自然骨是無機納米羥基磷灰石與有機膠原纖維規律結合的產物，具有典型的骨小梁結構，其孔隙率為50%～80%，允許骨母細胞、骨髓間充質干細胞在孔隙里的增殖分化及血管的長入[17]。人體皮質骨的彈性模量和抗彎強度分別為1.0～2.5 GPa及100～200 MPa，松質骨的彈性模量和抗彎強度分別為50～250 MPa及2～20 MPa[18]。PLLA具備良好的力學性能，β-TCP的加入可增加其韌性，本研究中3D打印的PLLA/β-TCP復合人工骨所測得的彈性模量及壓縮強度接近松質骨水平。PLLA/β-TCP復合人工骨的孔徑分布于20～400 μm。Zhao等[19]研究證實多孔材料有利于血管化和新骨沉積的最佳孔徑是400 μm，大于該尺度的孔徑對血管的新生無顯著影響，反而降低材料的機械性能。Kapat等[20]研究表明孔徑大于50 μm的支架有利于氧氣與營養物質的交換并排除代謝廢物，但細胞的黏附率及細胞之間信號傳遞會因此降低，而孔徑小于10 μm時可取得相反的效果。因此，大徑與小徑微孔的結合更能促進血管的新生和骨的生成。

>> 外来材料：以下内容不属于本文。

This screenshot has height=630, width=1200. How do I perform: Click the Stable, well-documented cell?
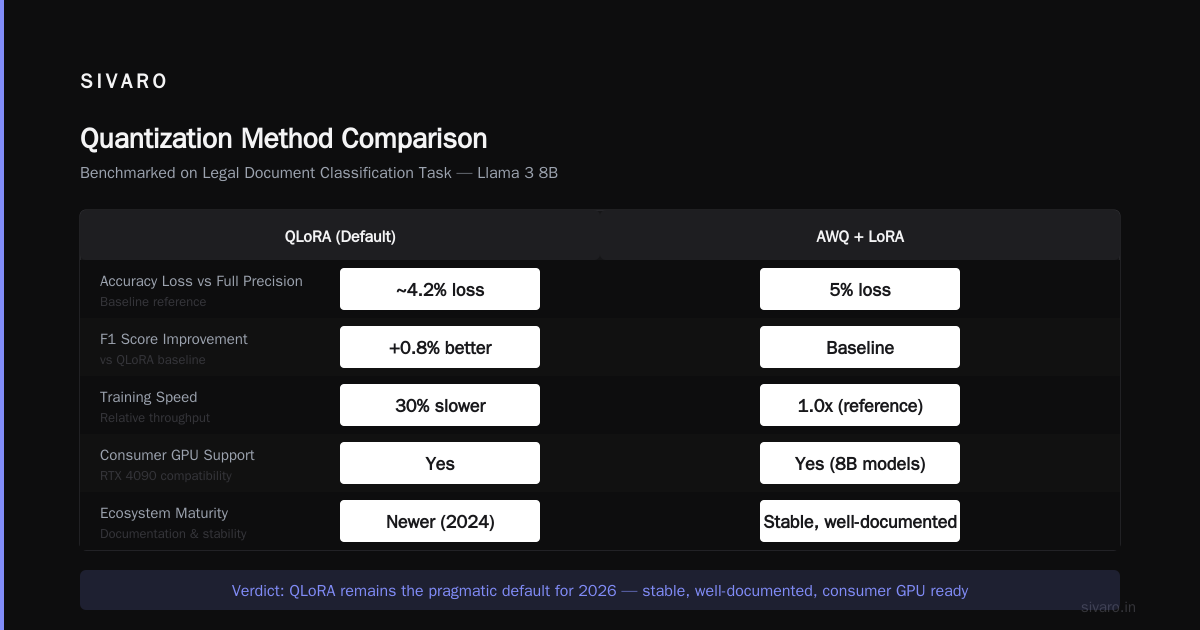[x=860, y=522]
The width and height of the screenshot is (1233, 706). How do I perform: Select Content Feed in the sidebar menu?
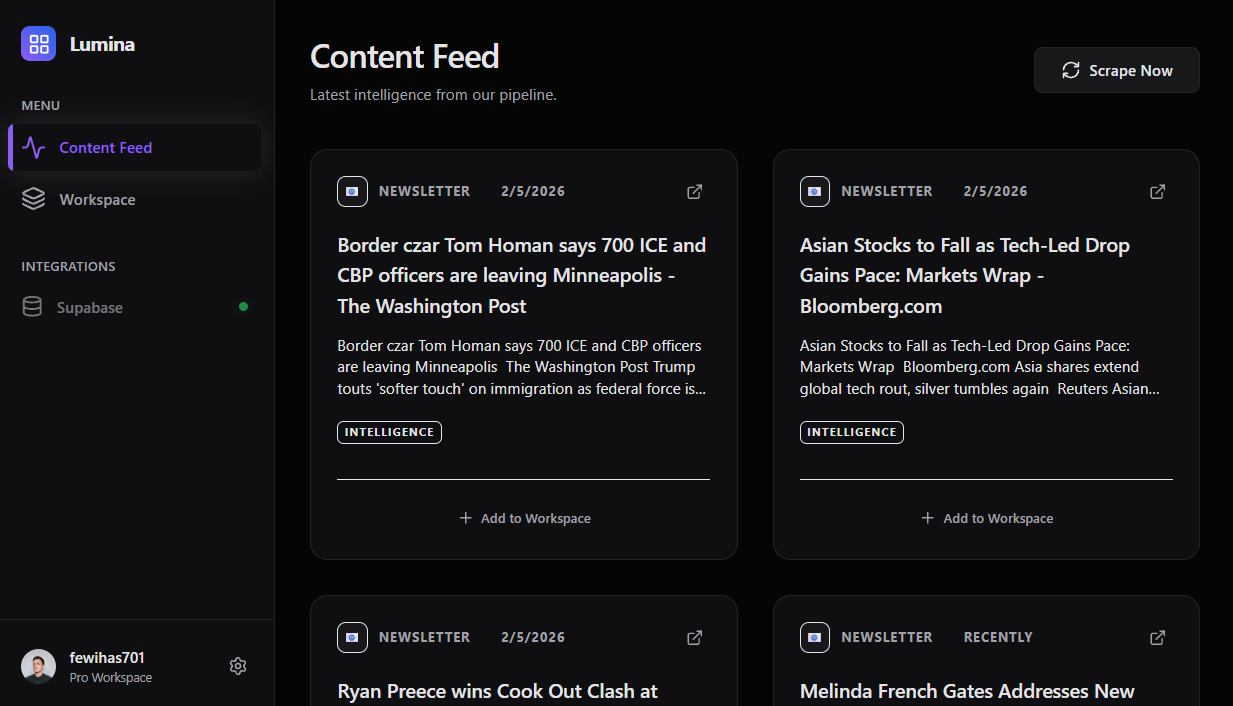click(104, 147)
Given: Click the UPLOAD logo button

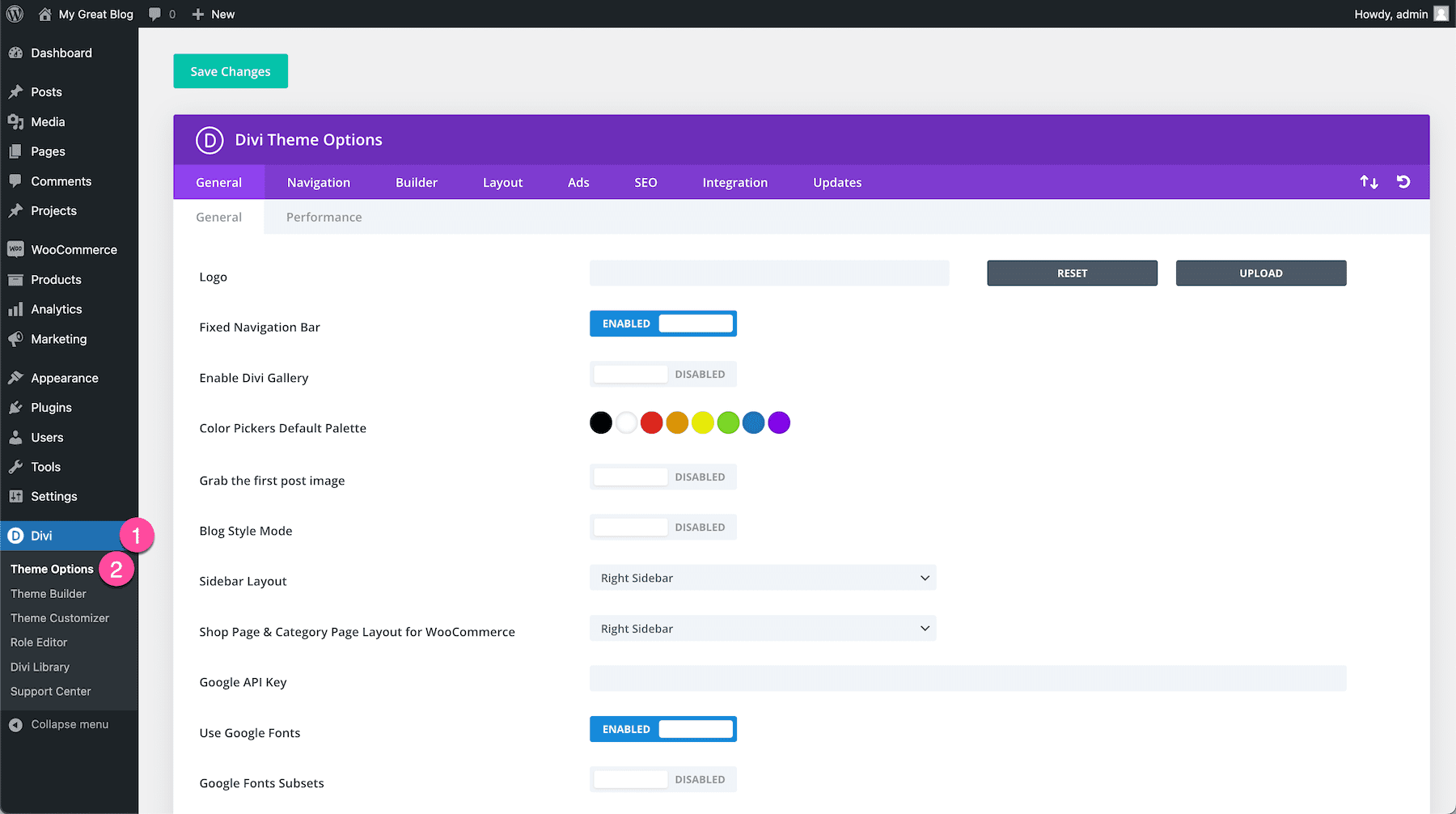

β-磷酸三鈣具有骨引導性，但對其是否具有骨誘導性的觀點目前還不統一[21-22]。有研究認為磷酸三鈣的骨誘導性是由于支架材料的孔隙結構及交通率等幾何因素促進了骨形態發生蛋白等成骨因子的吸附及沉積導致的[23]。Tsukanaka等[24]認為酸性磷酸酶陽性細胞的募集是高純β-磷酸三鈣骨支架具有骨誘導性的關鍵所在。Syed-Picardl[25]研究證實磷酸三鈣是一種具有骨誘導性的材料，它通過釋放鈣離子來改變三維細胞支架的分化模式，釋放的鈣離子可以調節CD43(跨膜蛋白)介導的縫隙連接，增加胞外鈣離子的濃度，誘導細胞的成骨分化。本研究避免材料界面等因素干擾，利用人工骨浸提液培養細胞，早期成骨分化后的ALP染色和晚期成骨分化后的茜素紅S染色結果陽性，提示PLLA/β-TCP復合人工骨具備一定的骨誘導作用。但其作用是有限的，浸提液中鈣離子濃度可能是主要的影響因素之一，復合支架中鈣離子的釋放受人工骨結構強度及浸泡時間的影響。要使人工骨具有明顯的骨誘導性，可以在人工骨中加入骨形態發生蛋白等成分。

對生物相容性的研究常用體外細胞培養法和體內直接植入法(1988年)。本研究中體外細胞培養可見人工骨中細胞生長良好，偽足伸展充分，未見細胞萎縮溶解現象。體內植入實驗組織學檢測提示PLLA/β-TCP復合人工骨早期存在一定的炎癥反應。炎癥反應是活體組織對損傷因子所作出的防御反應，引起可降解支架材料炎癥反應的因素較多，如植入手術引起創傷的范圍、支架的形狀、支架的表面自由能及表面電荷、支架材料的中間降解產物等[26-27]。PLLA/β-TCP復合人工骨在體內植入實驗后的組織學檢測結果符合國家醫療器械的植入后局部反應試驗標準。

由此可見，3D打印的PLLA/β-TCP復合人工骨具備優良的三維多孔結構，力學強度佳，具備良好的細胞相容性及組織相容性，β-TCP的摻入使得復合人工骨具備一定的骨誘導性，是一種理想的可降解組織工程骨材料。然而，3D打印的組織工程骨仍存在諸多問題，如其孔隙率及孔徑精確度有待提高；3D打印可生物降解材料后期的降解速度與生物力學、與成骨成血管匹配的關系有待研究。